Delayed normalization accounts for temporal dynamics in visual and somatosensory cortices

Poster Presentation 26.313: Saturday, May 18, 2024, 2:45 – 6:45 pm, Banyan Breezeway
Session: Temporal Processing: Neural mechanisms, models

Luhe Li1 (), Ilona M. Bloem1,3, Stephanie Badde4, Wouter Schellekens5, Natalia Petridou5, Michael S. Landy1,2, Jonathan Winawer1,2; 1Department of Psychology, New York University, 2Center for Neural Science, New York University, 3Netherlands Institute for Neuroscience, Amsterdam, the Netherlands, 4Department of Psychology, Tufts University, 5Radiology Department, Center for Image Sciences, UMC Utrecht, the Netherlands

Neural responses to sensory stimuli exhibit complex temporal dynamics. Recent studies demonstrated that temporal dynamics of visual neural responses, including sub-additive temporal summation and response reduction with repeated or sustained stimuli (adaptation), are well characterized by a delayed-normalization model. Do similar principles of temporal dynamics apply more generally to sensory coding?

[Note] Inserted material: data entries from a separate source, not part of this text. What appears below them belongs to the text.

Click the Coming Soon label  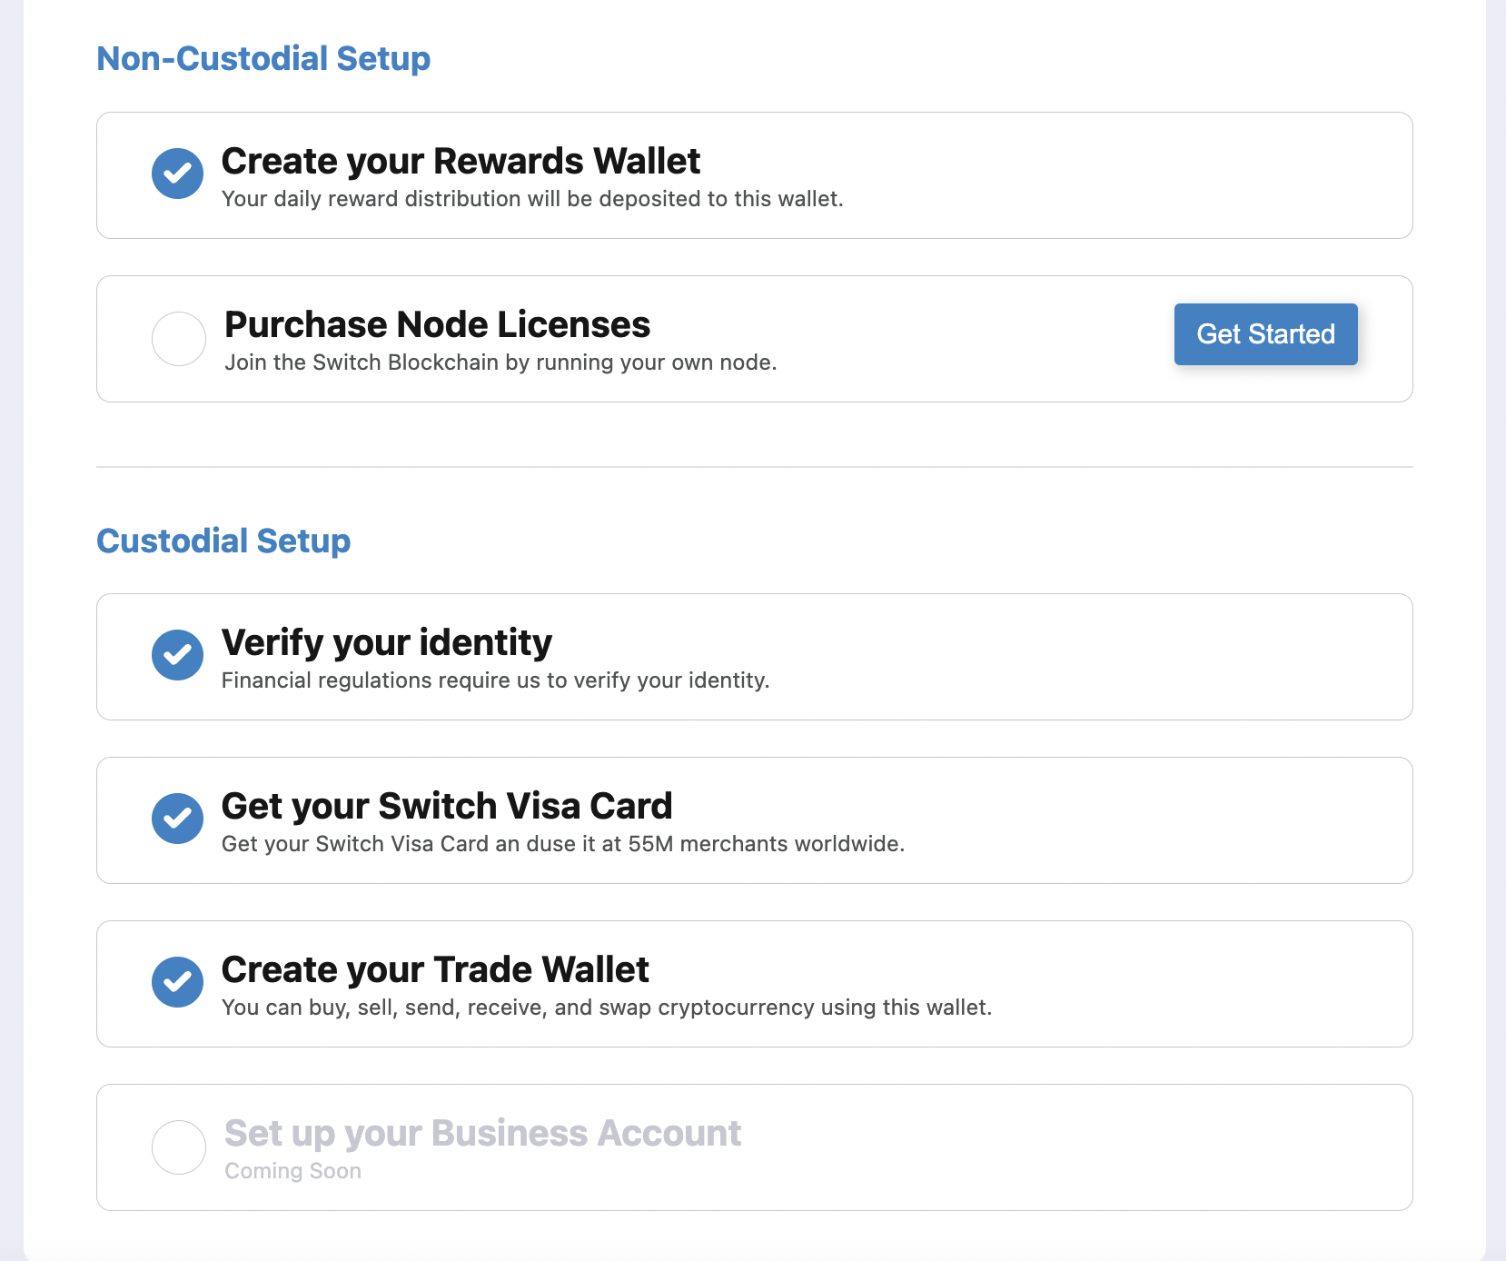(x=292, y=1171)
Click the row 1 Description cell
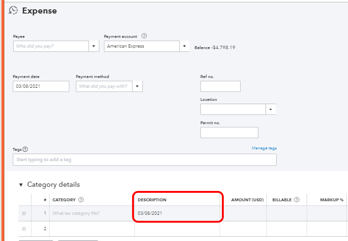348x241 pixels. 177,213
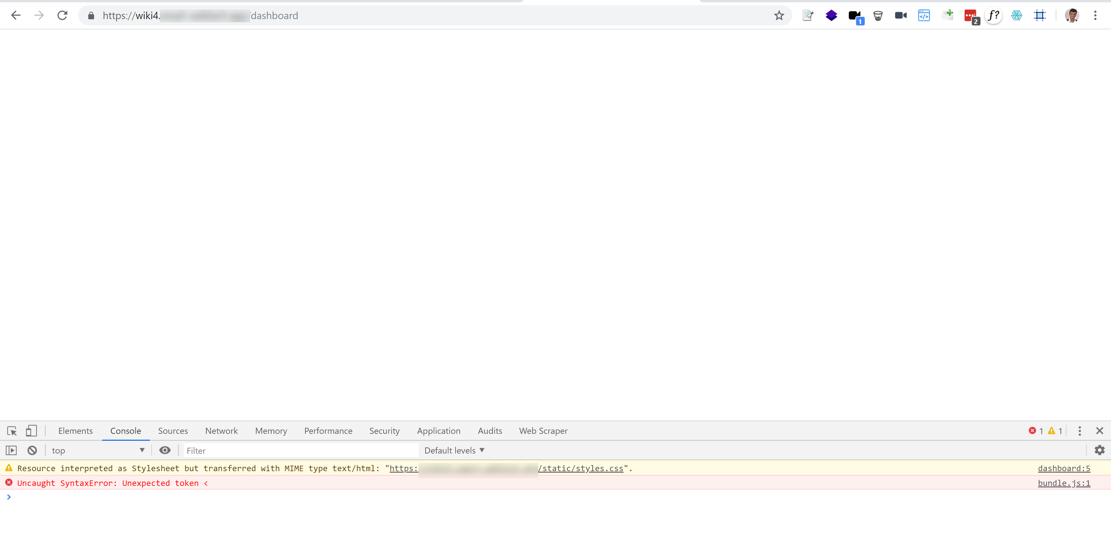Switch to the Network tab
1111x553 pixels.
point(221,431)
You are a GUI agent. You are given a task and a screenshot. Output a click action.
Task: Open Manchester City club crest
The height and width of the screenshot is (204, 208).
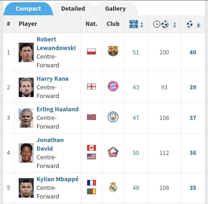click(113, 117)
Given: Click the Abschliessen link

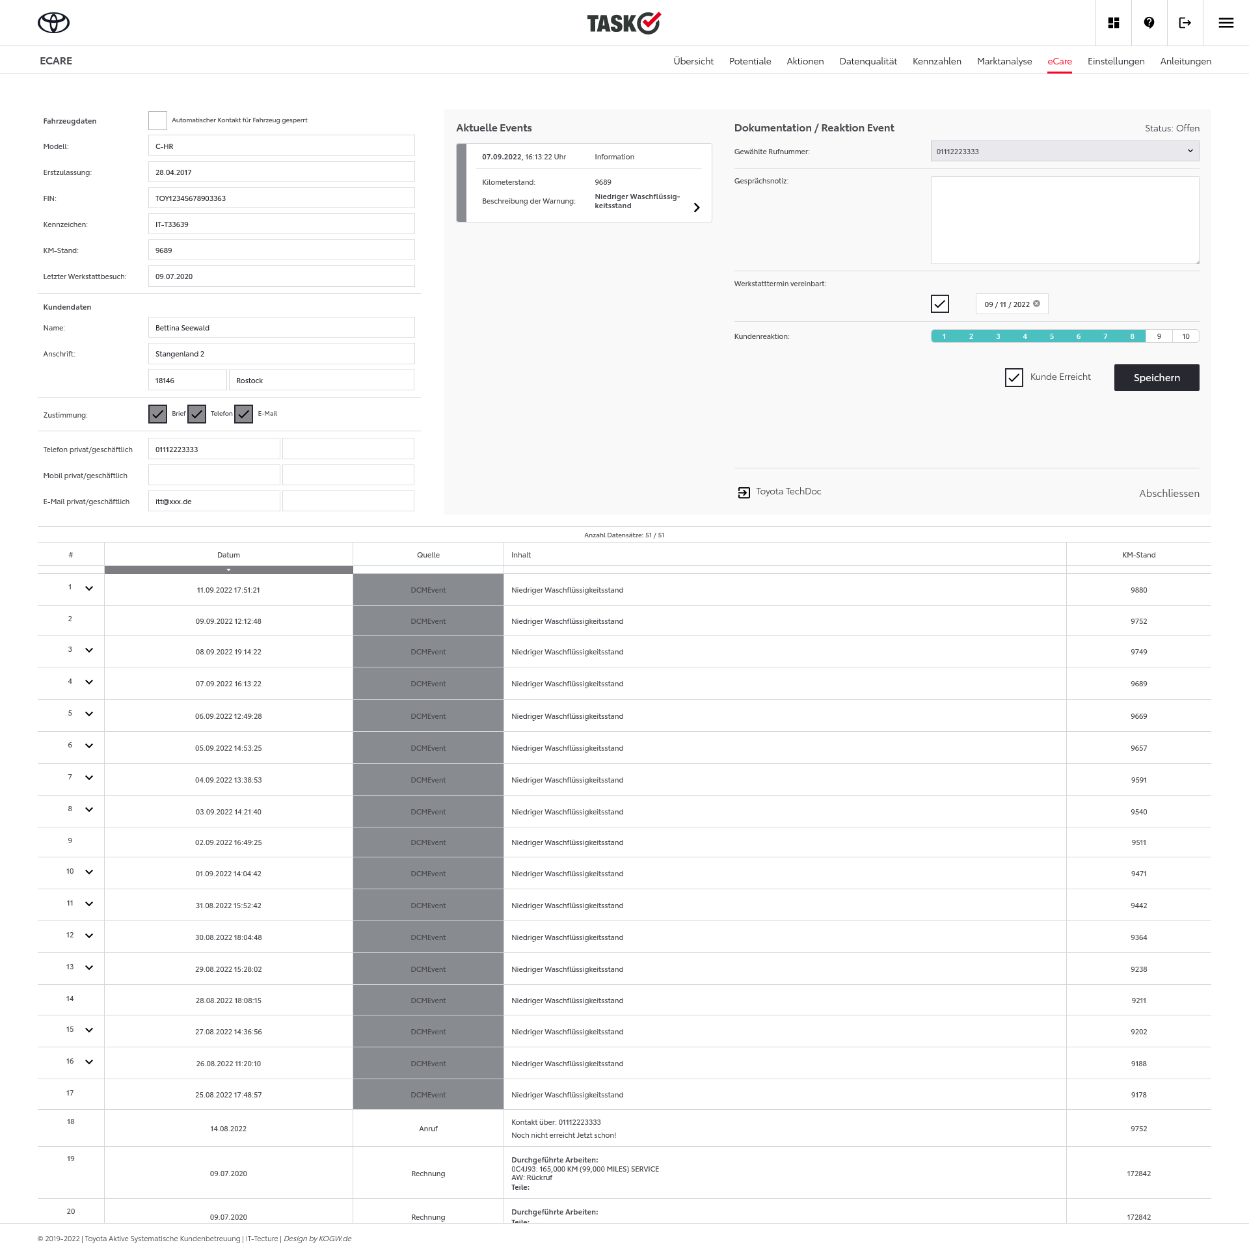Looking at the screenshot, I should pyautogui.click(x=1168, y=493).
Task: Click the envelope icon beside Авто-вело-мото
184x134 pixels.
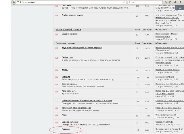Action: (57, 92)
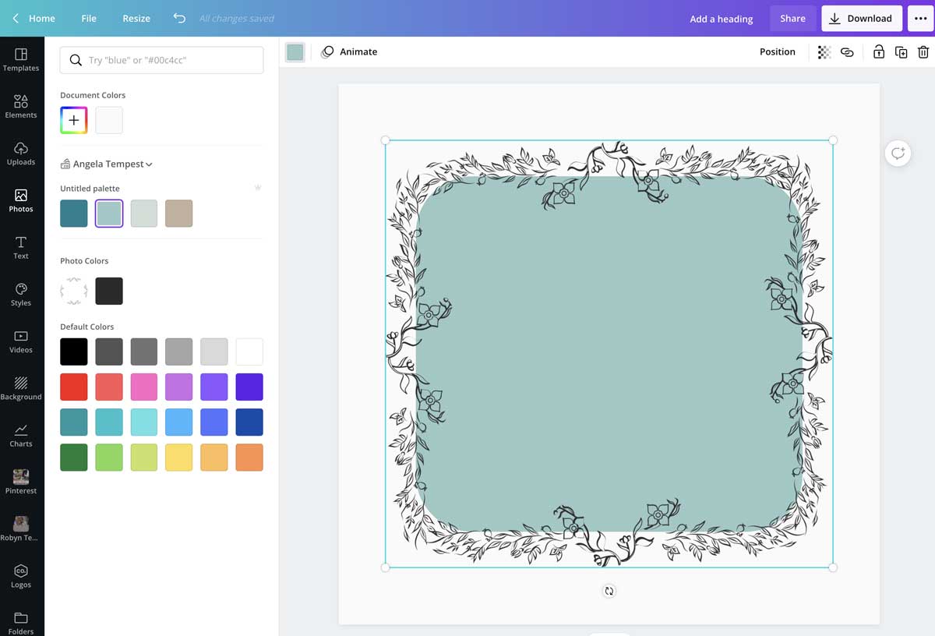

Here, we apply similar methods and modeling to the tactile domain. We used fMRI to measure responses to tactile stimuli within somatosensory cortex. Participants were presented with vibrotactile stimuli (110 Hz) simultaneously to all five finger pads of the non-dominant hand while they visually fixated a dot on the screen. We used an event-related design, in which on a single trial the vibrotactile stimuli either varied in duration (for a single stimulus) or in inter-stimulus interval (for pair stimuli), comparable to the visual studies. The single pulse durations and paired pulse intervals were 50, 100, 200, 400, 800, or 1200 ms. We estimated the underlying population neural response time courses from the fMRI BOLD response using deconvolution and computed the area under the response curve to estimate the total response. The results showed clear sub-additive temporal summation, comparable to responses in visual cortex. We modeled the neural time courses for all single pulse durations and paired pulse intervals with the delayed-normalization model and found that this model outperformed a linear prediction. Importantly, our results reveal similar temporal dynamics for visual and tactile neural responses; both are best explained by the delayed-normalization model. These findings suggest that delayed normalization constitutes a canonical neural computation across modalities.